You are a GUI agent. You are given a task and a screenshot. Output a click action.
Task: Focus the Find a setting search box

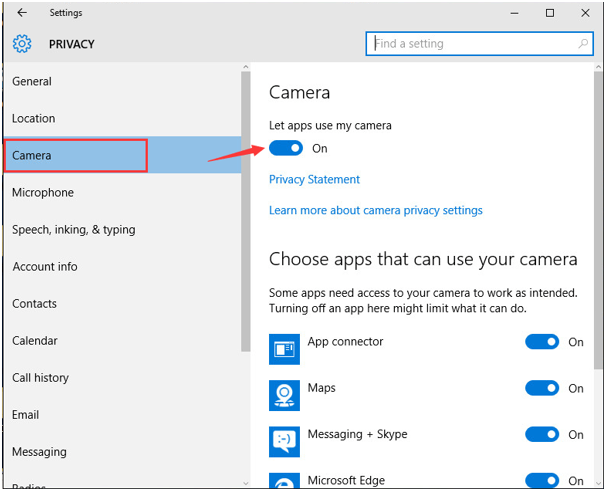click(x=470, y=44)
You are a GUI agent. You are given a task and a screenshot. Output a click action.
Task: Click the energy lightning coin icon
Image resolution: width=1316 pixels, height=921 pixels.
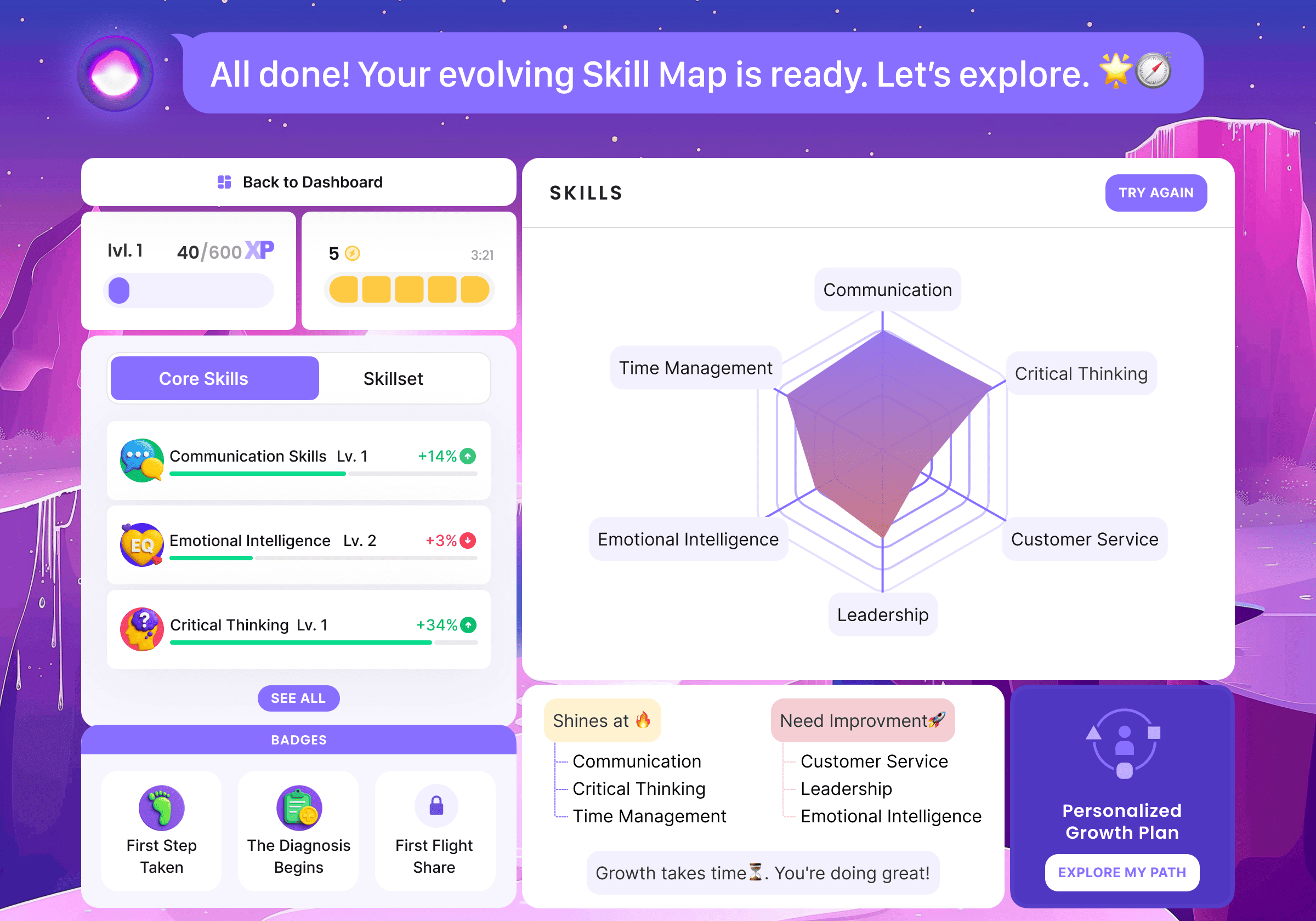coord(353,253)
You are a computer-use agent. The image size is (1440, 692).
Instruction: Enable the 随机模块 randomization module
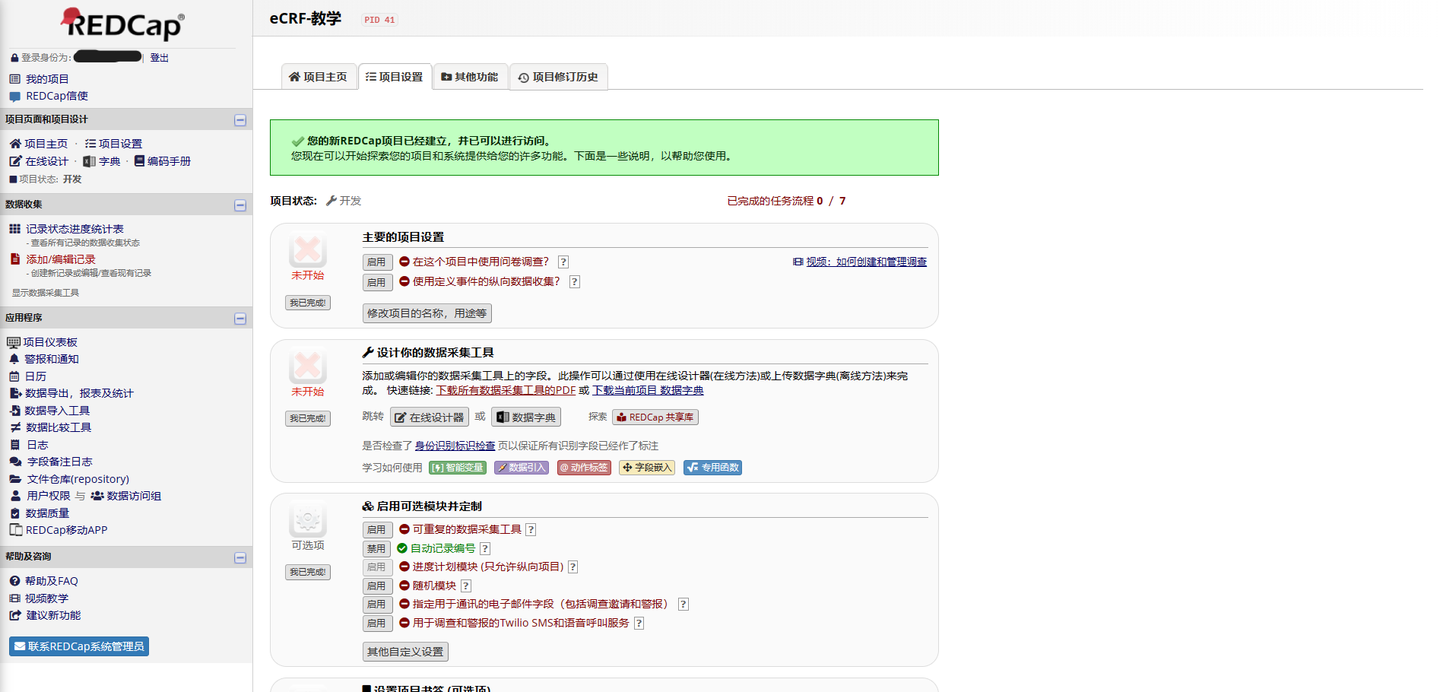click(x=377, y=585)
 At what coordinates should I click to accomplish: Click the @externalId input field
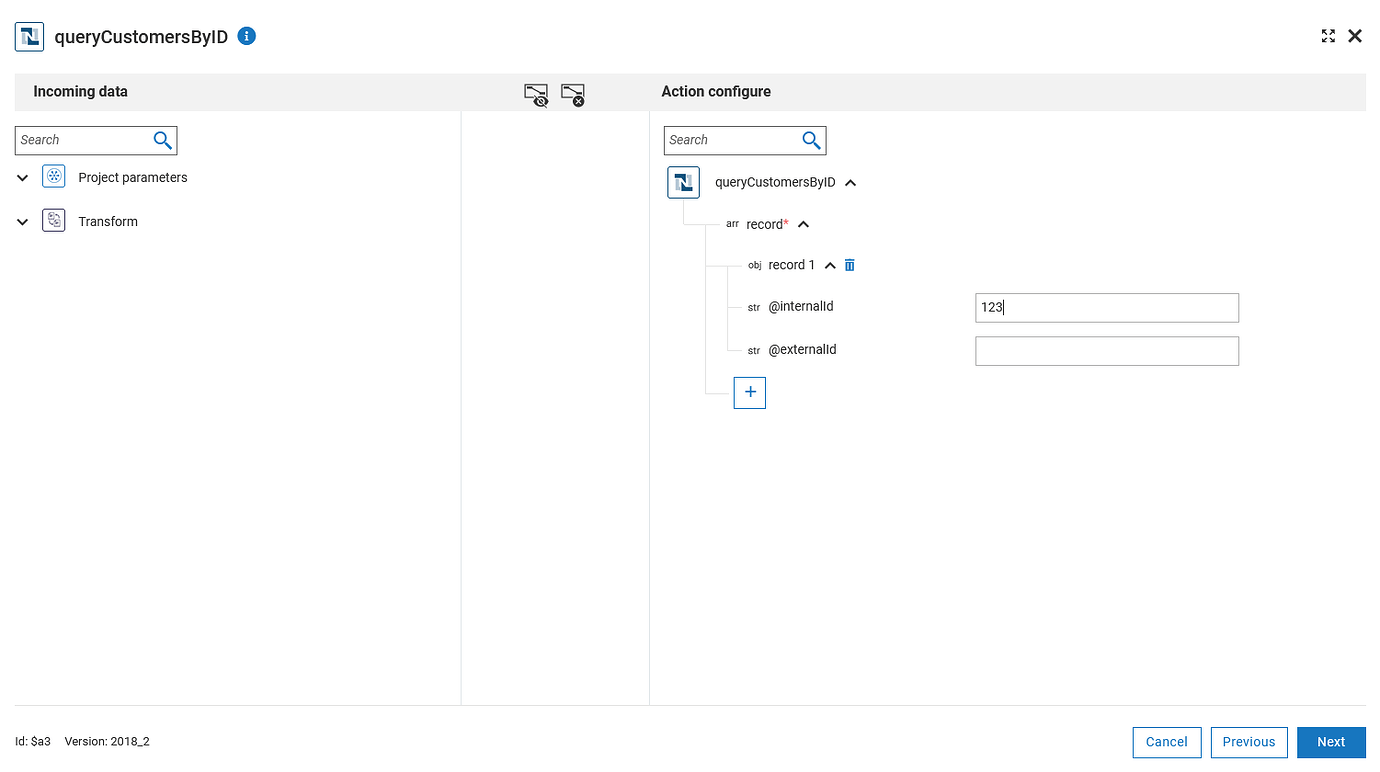[x=1106, y=350]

## Description of the task:
Rewrite the rows as a numbered list, from the line containing "You are a computer-use" through the last line of the rows, both included. Skip any blank lines and leave out the pictures.

## Finished exercise:
1. You are a computer-use agent. The image size is (1440, 692).
2. Instruction: Enable the 随机模块 randomization module
3. click(x=377, y=585)
4.  At what coordinates should I click to accomplish: Click the @externalId input field
5. [x=1106, y=350]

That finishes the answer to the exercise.